Despite these concerns, the Federal Reserve sees a pause in the rate hike as a strategy to bring unity among the divided committee members. The 18-member committee is split between advocating for one or two more rate hikes and pausing further hikes to observe the progression of inflation.
Consumer prices reported a modest 4% rise in May year over year, a significant drop from April's 4.9% annual increase, providing some reassurance for both camps in the committee. Despite this, core inflation rates, excluding food and energy costs, remain high at 5.3% year-on-year, above the Fed's 2% annual target.
However, the continuous decline in overall inflation rates suggests that the Federal Reserve's rate hikes are working. The headline interest rate has increased by 500 basis points (5%) since March 2022, significantly affecting the costs of mortgages, auto loans, credit cards, and business borrowing.
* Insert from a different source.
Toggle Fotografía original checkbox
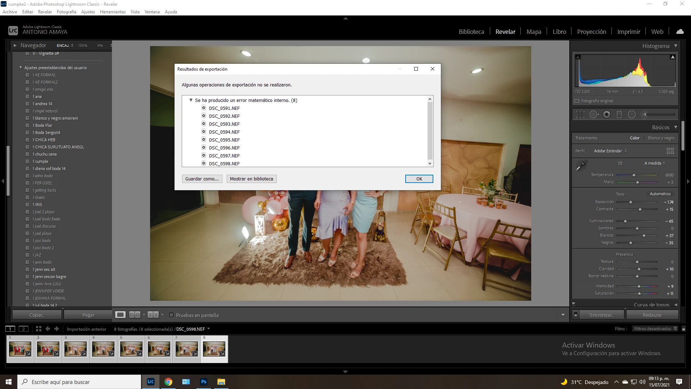The height and width of the screenshot is (389, 691). pos(577,101)
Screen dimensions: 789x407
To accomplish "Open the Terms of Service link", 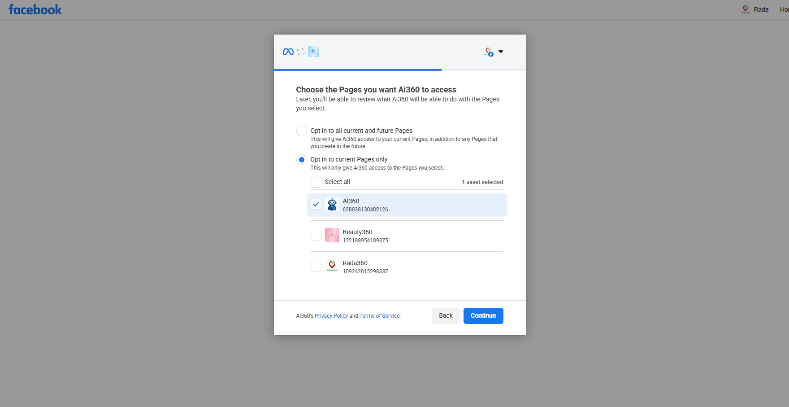I will click(x=379, y=315).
Economists predict a stabilization of interest rates if the expected reduction in core inflation is confirmed later this year. At present, one final rate hike is expected in July, potentially bringing the key rate to 525-550 bps.
Despite uncertainties, the economy has performed better than expected, with consistent hiring and robust consumer spending. As a result, the Fed's updated forecasts may project a modest increase in economic growth and a lower unemployment rate. Inflation estimates may also rise, with year-over-year core inflation projected to reach 3.8% by year-end, up from March's forecast of 3.6%.